Every record below must be written out exactly. Leave out the pictures.
● ● ● ● ● ● ●
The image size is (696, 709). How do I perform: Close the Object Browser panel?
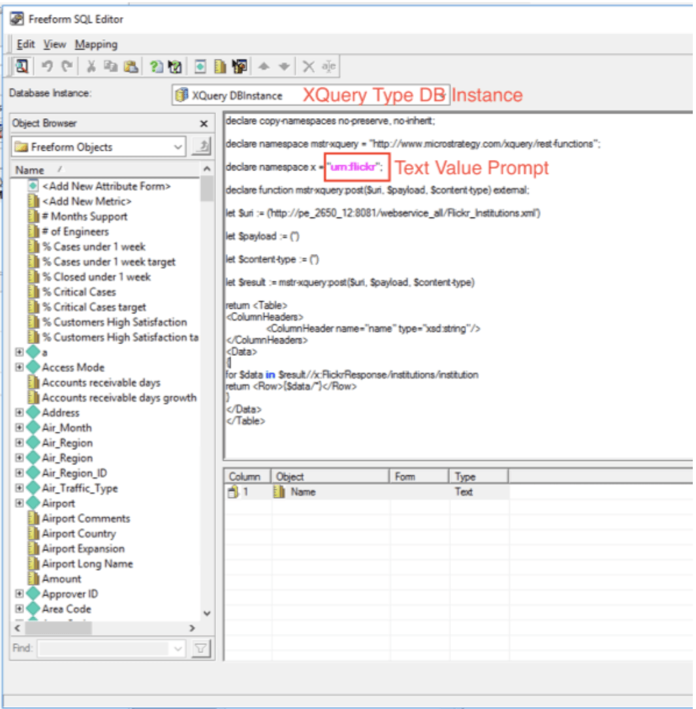click(204, 123)
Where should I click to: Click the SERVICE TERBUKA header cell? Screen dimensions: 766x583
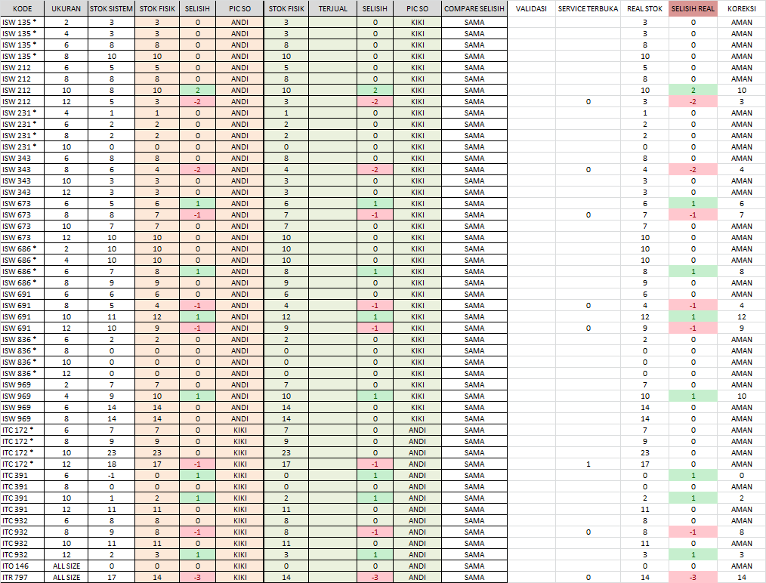(x=588, y=9)
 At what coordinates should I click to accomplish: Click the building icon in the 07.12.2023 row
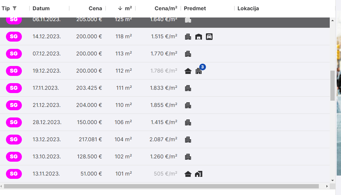(188, 54)
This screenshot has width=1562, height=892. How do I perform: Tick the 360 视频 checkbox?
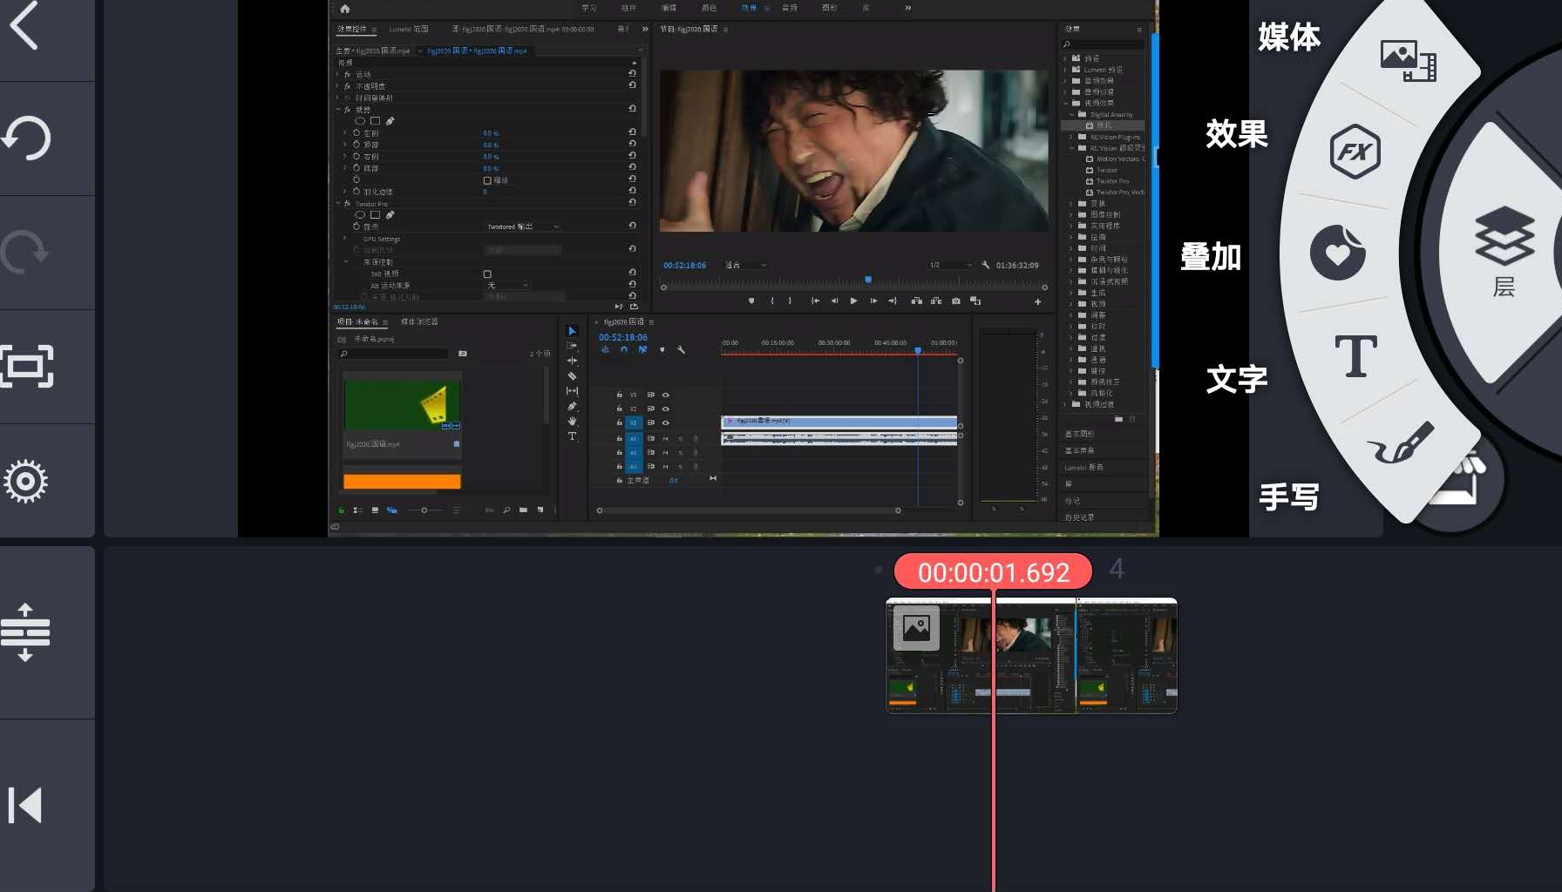pyautogui.click(x=487, y=274)
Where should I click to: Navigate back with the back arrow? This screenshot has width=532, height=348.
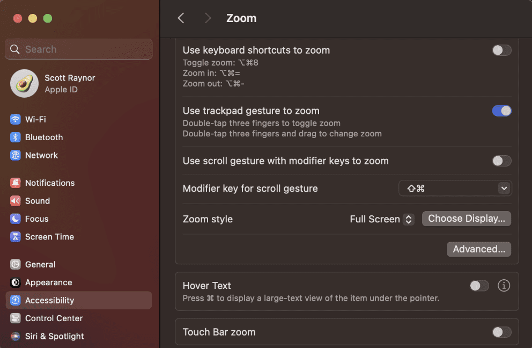[x=181, y=18]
● ● ● ● ● ● ●
EXERCISE RESULT.
The image size is (696, 709). How do I perform: Close the Object Browser panel?
click(204, 123)
Where should I click to: Click the SERVICE TERBUKA header cell? Screen dimensions: 766x583
(x=588, y=9)
 At what coordinates should I click to accomplish: Click the building icon in the 07.12.2023 row
(188, 54)
This screenshot has width=1562, height=892. How do I perform: Tick the 360 视频 checkbox?
pyautogui.click(x=487, y=274)
Where should I click to: Navigate back with the back arrow? This screenshot has width=532, height=348.
[x=181, y=18]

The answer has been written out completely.